Medizinische Einschätzungen und Gegenargumente
Trotz dieser Beobachtungen gibt es keine eindeutigen Beweise für eine Parkinson-Erkrankung oder andere schwerwiegende Leiden bei Putin. Mehrere Mediziner haben sich zu den Gerüchten geäußert und geben unterschiedliche Einschätzungen ab:
- Keine Hinweise auf Parkinson: Günter Höglinger, Mediziner und Vorstand der Deutschen Gesellschaft für Parkinson und Bewegungsstörungen (DPG), sowie Alexander Storch von der Universität Rostock betonen, dass sie keine Hinweise auf eine aktuelle Parkinson-Erkrankung bei Putin erkennen können. Höglingers Analyse zufolge sind Putins Bewegungen rasch, schnell initiiert und haben eine volle Amplitude, was nicht auf einen Tremor hindeutet.
- Antrainierte Bewegungsauffälligkeiten: Einige Experten vermuten, dass Putins Bewegungsauffälligkeiten eher antrainiert sind. Eine Studie aus dem Jahr 2015 analysierte den Gang hochrangiger russischer Beamter, darunter auch Putin, und stellte fest, dass alle einen reduzierten rechten Armschwung hatten. Die Forscher vermuteten, dass dies auf das Waffentraining beim Geheimdienst KGB zurückzuführen sein könnte, wo den Auszubildenden beigebracht wurde, ihre rechte Hand beim Gehen nahe an der Brust zu halten, um schnell eine Waffe ziehen zu können. Diese Gangart wird als "Revolverheldengang" bezeichnet.
- Steroidbehandlung: Rhetorik-Experte Michael Ehlers analysierte, dass die Fettansammlungen in Putins Gesicht, Hals und Nacken auf eine starke Steroidmedikation gegen Schmerzen hindeuten könnten. Corticosteroide könnten zu dieser Art von Fettansammlungen führen. Ehlers sieht weitere Hinweise auf Schmerzen bei Putin in den oft zusammengekniffenen Augen und dem verzogenen Gesicht bei der Militärparade.

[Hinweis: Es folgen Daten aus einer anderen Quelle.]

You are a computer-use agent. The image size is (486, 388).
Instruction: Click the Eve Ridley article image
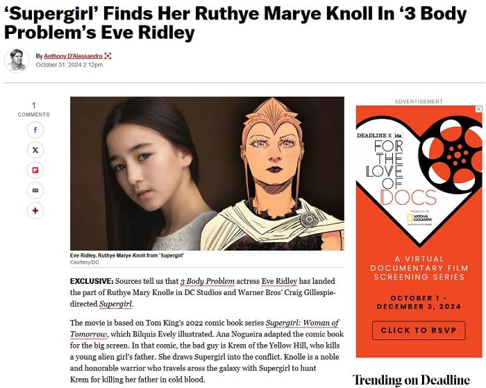tap(207, 174)
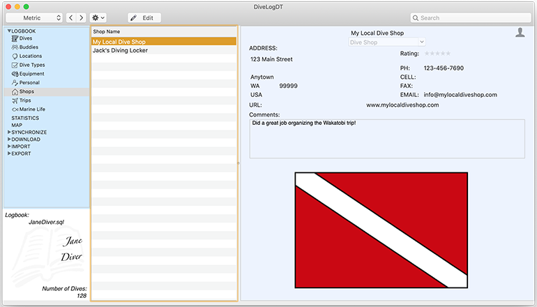
Task: Go to the previous record arrow
Action: [71, 17]
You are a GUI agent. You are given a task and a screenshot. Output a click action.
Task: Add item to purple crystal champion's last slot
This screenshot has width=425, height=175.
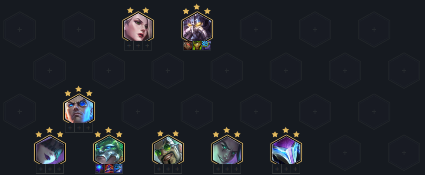295,169
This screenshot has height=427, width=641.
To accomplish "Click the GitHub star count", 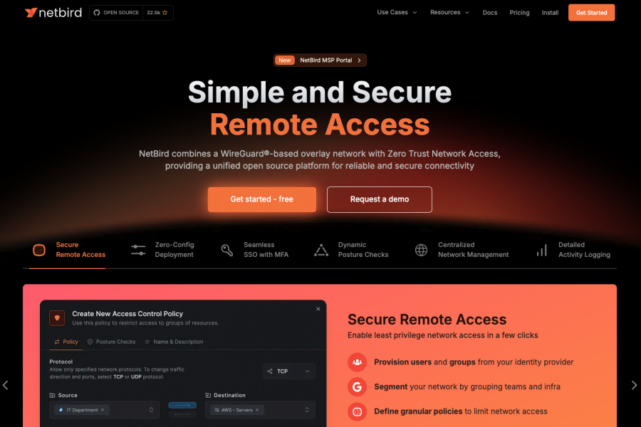I will [157, 13].
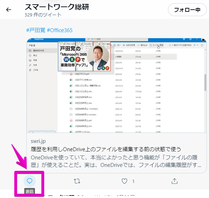Click the back arrow icon

pos(9,10)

- Fehlende gesicherte Erkenntnisse: Neurologe Alexander Storch von der Universität Rostock betont, dass es keine neuen und gesicherten Erkenntnisse zur Parkinson-These gibt und er sich aktuell nicht an Spekulationen beteiligen möchte.
Weitere Theorien und Gerüchte
Neben den Spekulationen über Parkinson gibt es noch weitere Theorien und Gerüchte über Putins Gesundheitszustand:
- Krebs: Die Vermutung, dass Putin an Krebs leidet, hält sich seit Jahren hartnäckig. Es gab Berichte über Schilddrüsenkrebs, Bauchspeicheldrüsenkrebs und Prostatakrebs.
- Rückenprobleme: Im Jahr 2012 gab es Berichte über Rückenschmerzen und eine angebliche Operation Putins. Der belarussische Diktator Alexander Lukaschenko verplapperte sich und erwähnte eine Wirbelsäulenverletzung Putins beim Judo.
- Psychische Probleme: Es gibt Spekulationen, dass die Einnahme von Steroiden in hohen Dosen zu Aggression und psychischen Veränderungen führen könnte, der sogenannten Cortison-Psychose.
- Lepra: Im Sommer 2020 behauptete der Arzt und Professor Igor Gundarow, Putin leide an Lepra und habe sich beim ehemaligen ukrainischen Präsidenten Wiktor Juschtschenko angesteckt. Diese Behauptung entbehrt jedoch jeder faktischen Grundlage.
Die Rolle des Kremls und politische Implikationen
Der Kreml hält sich bedeckt, was den Gesundheitszustand des Präsidenten angeht. Dies führt zu einem Informationsvakuum, das Spekulationen und Gerüchten Tür und Tor öffnet. Der Politikwissenschaftler Marcel Dirsus erklärte, dass ein Sturz Putins am ehesten aus dem inneren Zirkel kommen könnte. Dafür müsse es nicht einmal ein Volksaufstand sein - schon die Wahrnehmung, Putin könne seine Rolle nicht mehr erfüllen, könnte gefährlich werden.